It’s such a powerful experience that it’s very easy to mistake it for something supernatural in nature.

As I look back, though, and especially as I view that church video above and others like it, I see nothing divine about anything that happens in these dances. They work exactly like I’d expect anything like them to work.

Pastors and camp-meeting speakers very clearly set the stage for dancing to occur. They prime the pump in a half-dozen ways. Christians flock to these events expecting to be primed. An early adopter takes the minister’s cue and starts the performance, and others very quickly join in.

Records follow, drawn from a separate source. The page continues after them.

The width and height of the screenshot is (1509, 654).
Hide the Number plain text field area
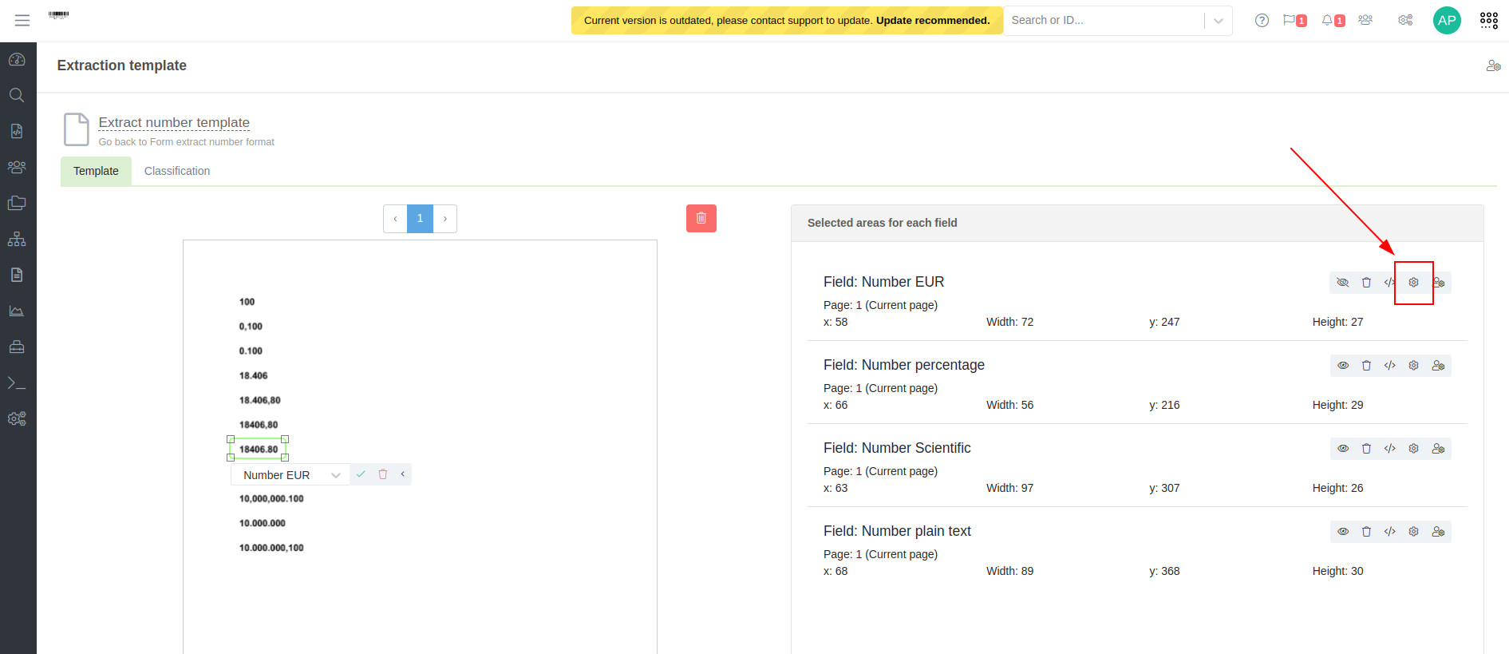[x=1343, y=532]
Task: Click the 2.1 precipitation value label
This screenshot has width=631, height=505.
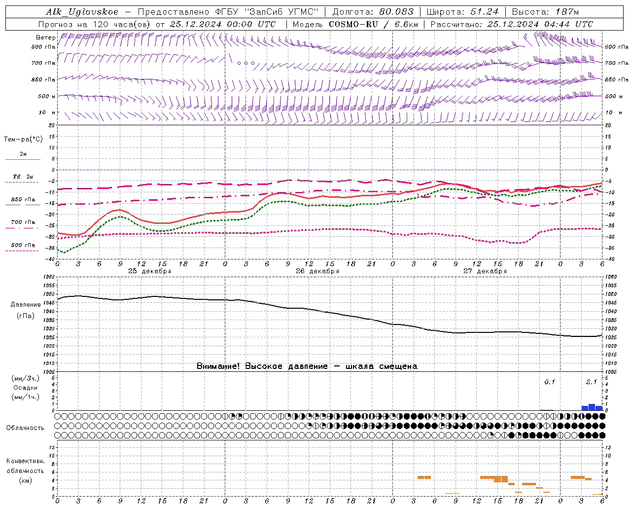Action: (x=591, y=382)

Just like speaking in tongues isn’t divine, neither is dancing in the Spirit. It’s simply a group performance. And it has its own unwritten rules, just like everything else a group does — which is why the downed guy in the video got a blanket over him without anybody needing to talk about it, and why that YouTube commenter knew things would soon get “lit” when the old dude began running.

And, too, the primitivist, Low Christianity allure of practices like speaking in tongues and dancing in the Spirit appeal to a lot of Christians. The leaders pushing these practices certainly make them sound like they were totally part of Original Christianity.

First Problem: Logistics.

A really rowdy church can get really active when they break into dancing. When I was a teenager, I never felt safe in those crowds. Women hopped and danced while wearing high heels, and that scared the willies out of me. I had several near-misses before I finally approached my then-pastor with my predicament: I wanted to participate, but was scared to death I’d get stomped on. Could he maybe ask these women to kick off their shoes? Or wear something that wouldn’t puncture another person?

(In retrospect, I cringe for Teen Cas. She was so innocent! Really, I might as well have asked him to request that the church’s formidable ladies disrobe before the altar call.)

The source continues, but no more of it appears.